Innovation is not the monopoly of the R&D Department.  Everyone of our staff has highly tuned antennae which pick up valuable commercial intelligence about consumer trends, supplier data and client feedback.  Just because they are not wearing white lab coats, doesn’t mean their insights should be ignored.  Yet that is what we do in most companies.  Innovation is the application of creative ideas into practical products and services.  The germ of the idea is where the creativity component comes in and this is available to anyone.  The journey from creative idea to idea application treads a path which transcends the scope of one individual.  This is where the wheels fall off and most companies cannot capitalize on the latent creativity inside their firms.

Our recent global survey on creative ideas at work uncovered some disturbing findings.  Given the intense competition in the marketplace for companies, you would expect that leaders would be doing all they could to seize and shepherd creative ideas through to application.  Yet the survey showed that only 21% of leaders were really actively seeking ideas from anywhere and anyone in their organisations.  Only 23% of survey respondents answered that it is very easy to get support for good ideas in their firm.

That germ of an idea will start with one person, but will it start at all?  If you don’t care about the firm and you are not engaged, you don’t care if the mousetrap being built is better or not.  Our research on the emotional triggers for high engagement showed that leaders need to make their people feel valued, confident, empowered and connected.  These are all leader soft skills and depend on attitude orientation and communication skills to work.  However, the numbers do not look promising.  Only 27% of respondents said their manager makes them feel really valued, just 24% strongly agree they feel empowered and 62% said they don’t feel particularly confident in their skills and abilities at work.

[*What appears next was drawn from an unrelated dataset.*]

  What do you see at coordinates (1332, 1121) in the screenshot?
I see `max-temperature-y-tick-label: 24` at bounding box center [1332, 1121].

Purpose is a key word in business today.  Are the leaders actively promoting an emotional connection to the team’s work?  Are the daily tasks being connected back to the company’s purpose by the leader?  You might be thinking, “no problem, I do that”.  However, if we recorded your conversations with your staff for a full day, how much time would have been spent connecting work with purpose?  By the way the boss waxing lyrical about “shareholder value” won’t cut it, as a defining purpose for the staff.  We need a higher purpose here to motivate people to get out of first gear.

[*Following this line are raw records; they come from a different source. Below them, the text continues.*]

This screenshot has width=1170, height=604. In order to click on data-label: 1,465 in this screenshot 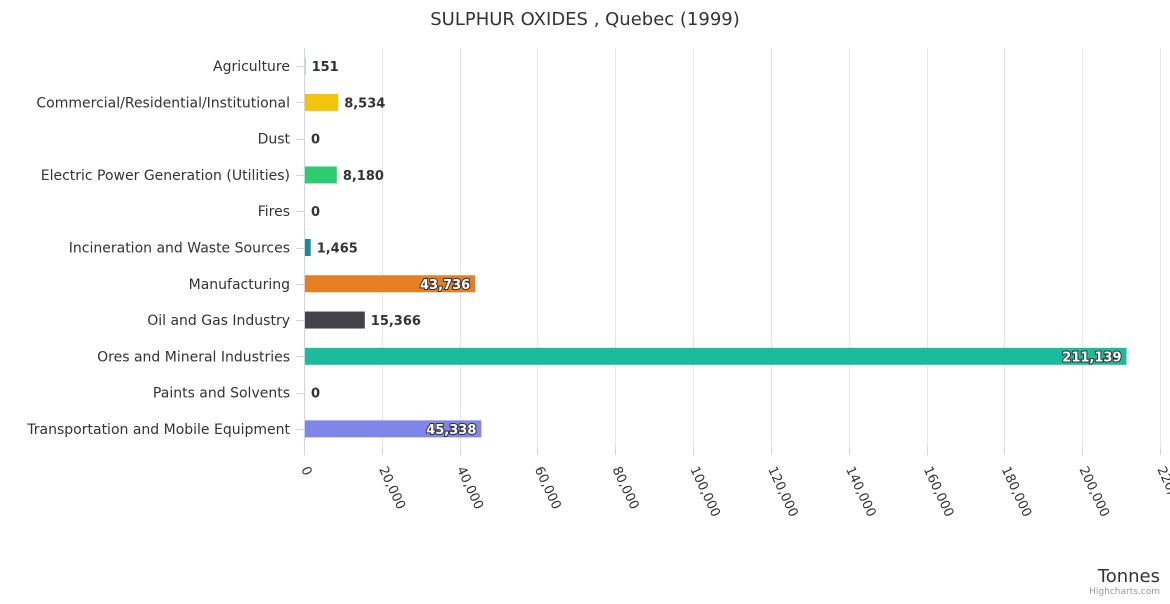, I will do `click(338, 250)`.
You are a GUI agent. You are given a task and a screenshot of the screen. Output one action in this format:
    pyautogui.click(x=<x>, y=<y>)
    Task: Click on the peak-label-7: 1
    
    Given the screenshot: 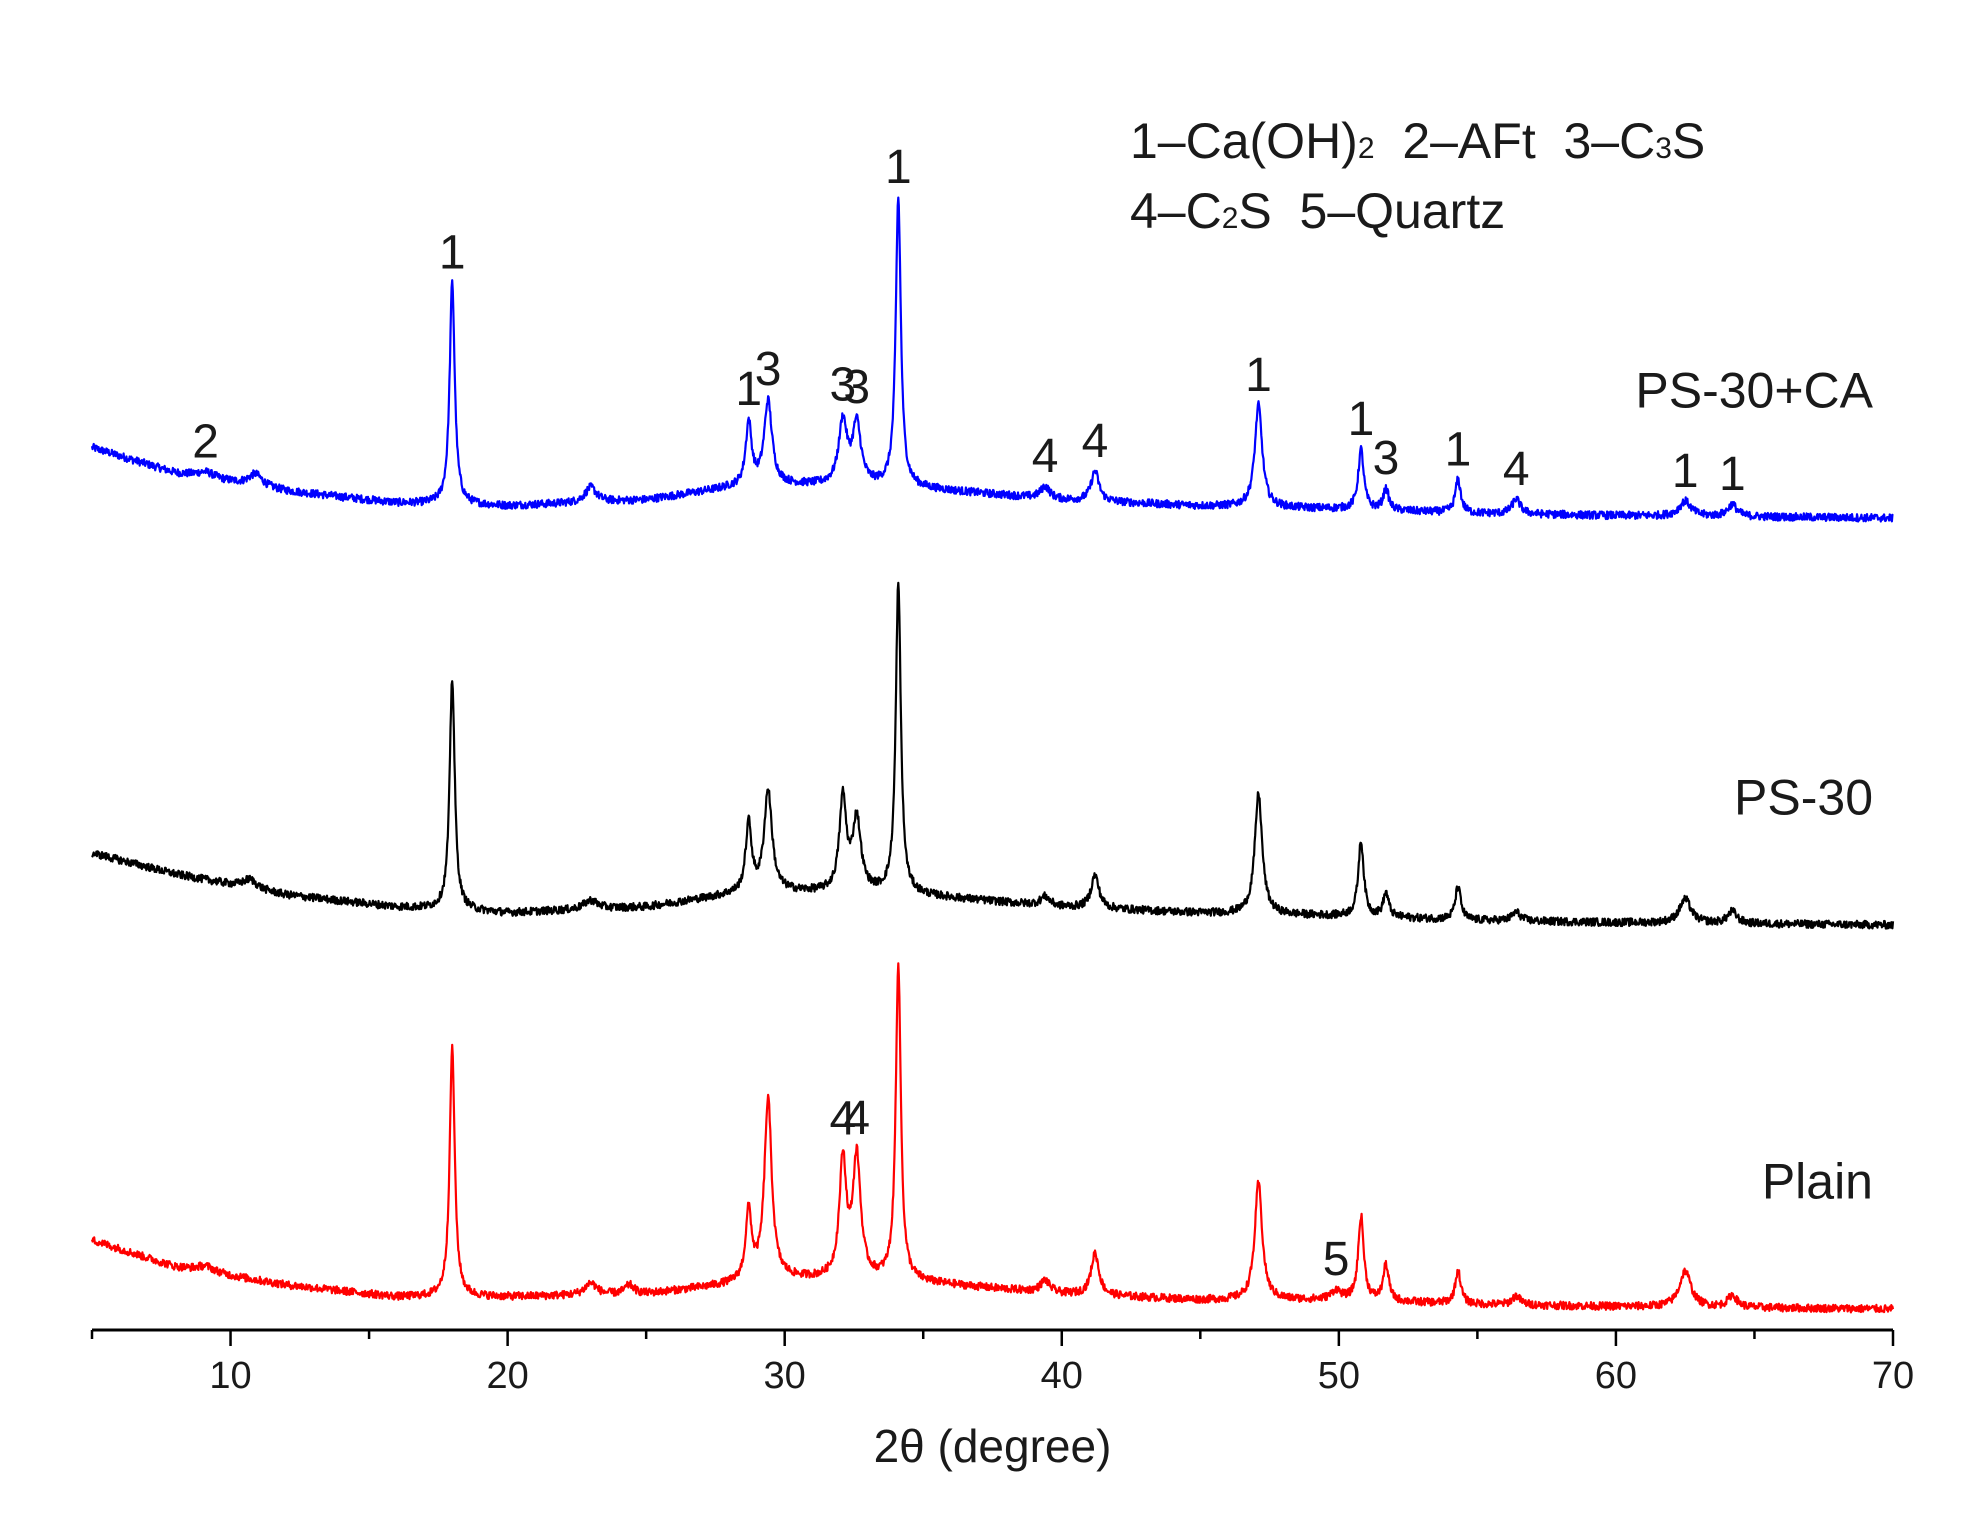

Psychological safety is a phrase we didn’t anything about at work until recently.  Today, crusty old leaders like me, have to re-invent ourselves and become more skilled at creating, coaching and maintaining workplace psychological safety.  This is not that easy.  Many of us grew up in the “suck it up” ethos of fight or flight.  “If you can’t take it, then leave and we will replace you with someone tougher who can handle the pressure”.  Namby-pamby whiners complaining about their lack of psychological safety are an affront to everything we did in our careers, because we did tough it out and we did climb the greasy pole to the top. 

So what?  That is not the current workplace. Times have changed and we have to change with them.  The War for Talent is unending and is actually becoming more intense.  We can’t throw people overboard today,  because replacing them will be a nightmare. We just cannot afford to ignore people with ideas, because we are running the show like a demented pirate captain.   If the environment is considered safe for idea generation then there is a higher willingness to take risks such as putting forward new and original ideas.